▶ _Aim of the exercise_
In the article below on robo-calling and robo-texting, what is the sole exception for financial institutions as of October 2014?

▶ _Document excerpt_

#####

Using Robo-Calling and Robo-Texting for Marketing? Make Sure You’re Offering a Way Out!

Using Robo-Calling and Robo-Texting for Marketing?  Make Sure You’re Offering a Way Out!

The Telephone Consumer Protection Act (TCPA) may have been one of the lesser known or discussed regulations until taking center stage over the summer since the Federal Communications Commission (FCC) doled out a citation against First National Bank and offered some strongly worded recommendations to PayPal regarding their robo-practices.  If you’ve ever received an automated call just as you sit down to dinner or a barrage of text messages about the next great discount while you’re trying to finish that crucial stage of Angry Birds, you already know the definition of robo-marketing.  But, did you provide your written consent to the entity on the other end?  The TCPA requires entities, including financial institutions, using robo-calling or robo-texting for marketing purposes to obtain written consent from the customer and a method for opting out.  The sole exception, as of October 2014, for financial institutions is the use of automated calls and text messages to alert customers regarding potential account fraud.

#####

▶ _Given information_
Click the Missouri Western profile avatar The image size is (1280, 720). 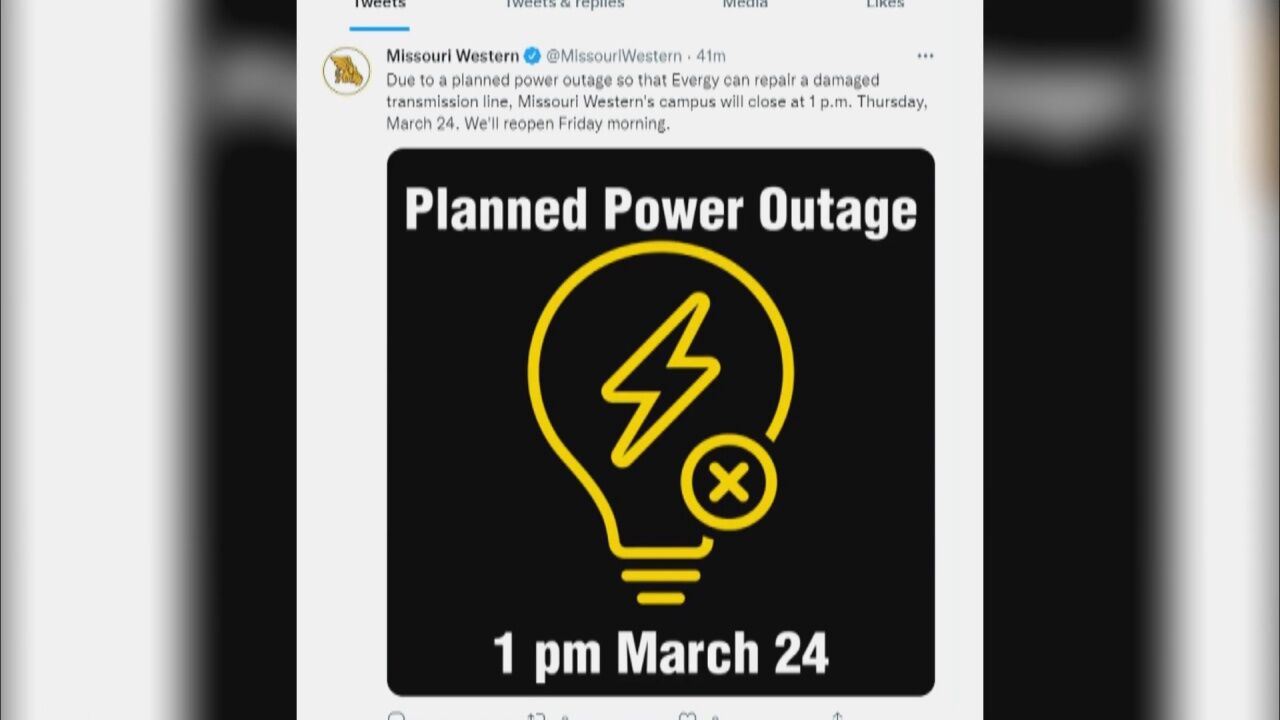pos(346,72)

#####

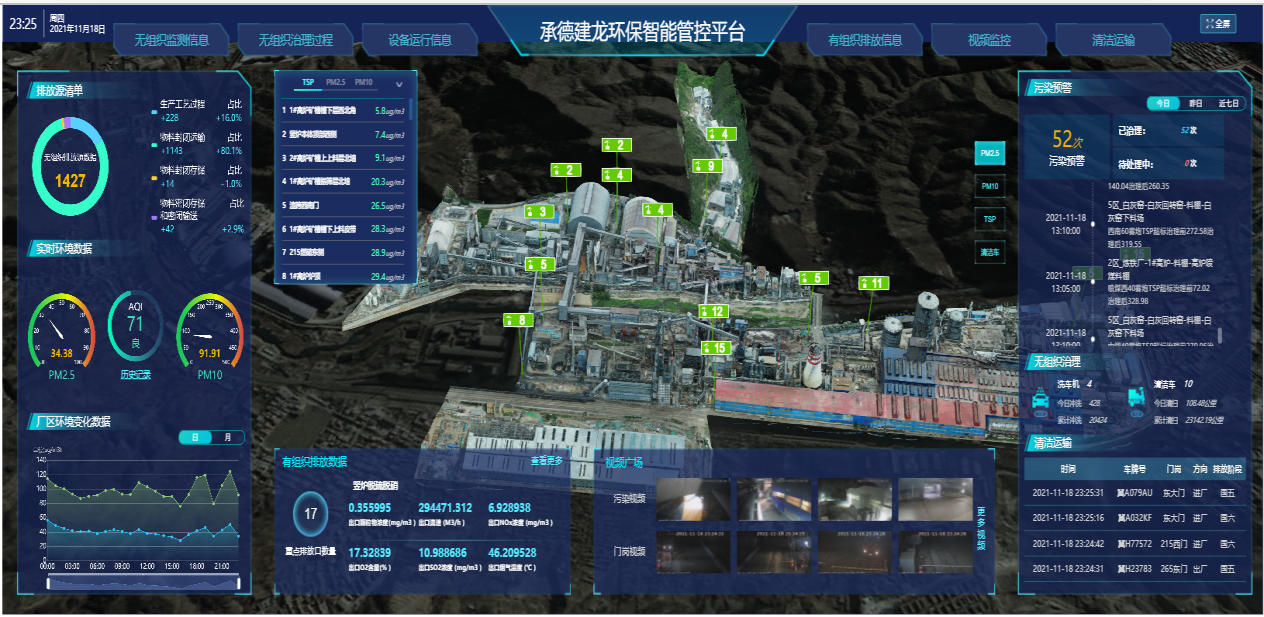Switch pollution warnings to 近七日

#####

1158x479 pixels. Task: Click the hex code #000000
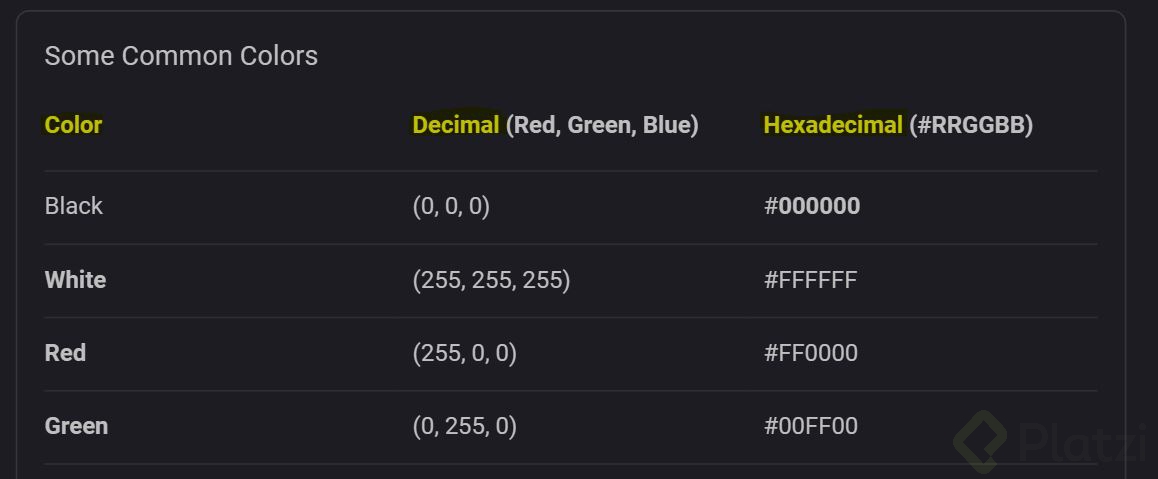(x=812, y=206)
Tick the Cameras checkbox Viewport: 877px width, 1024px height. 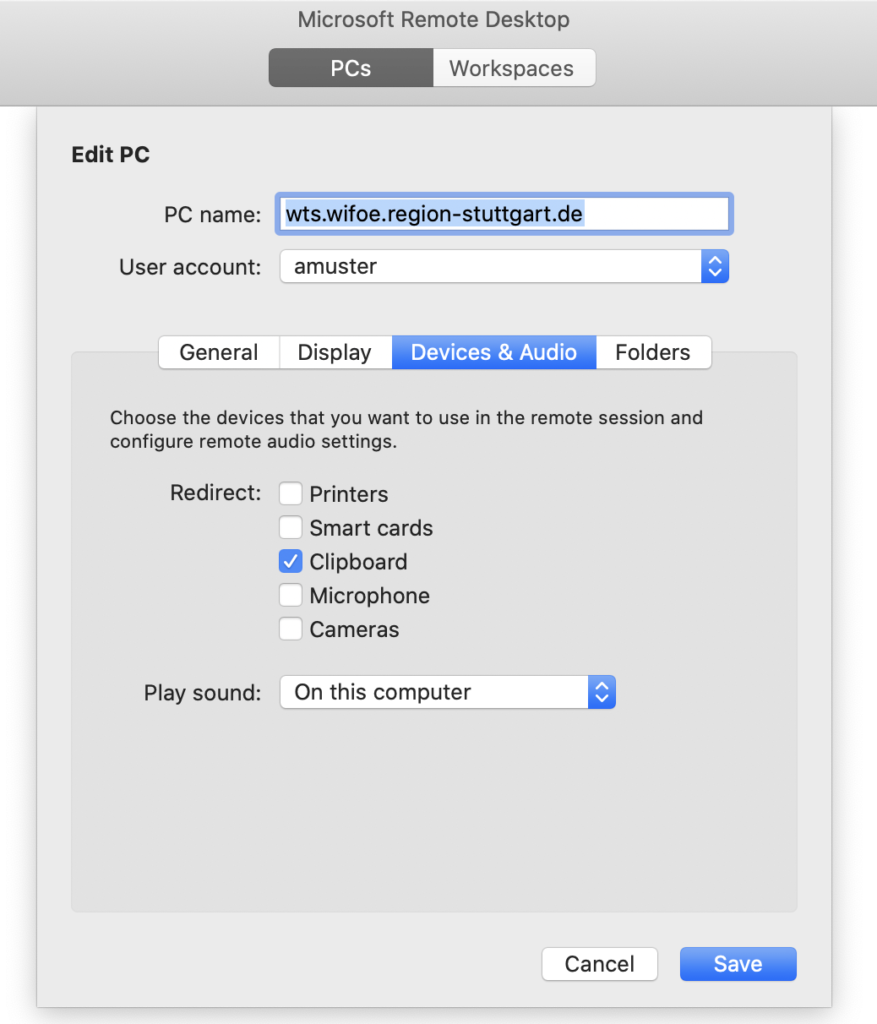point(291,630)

#####

▶ _Task response_
Using automated calls and text messages to alert customers about potential account fraud.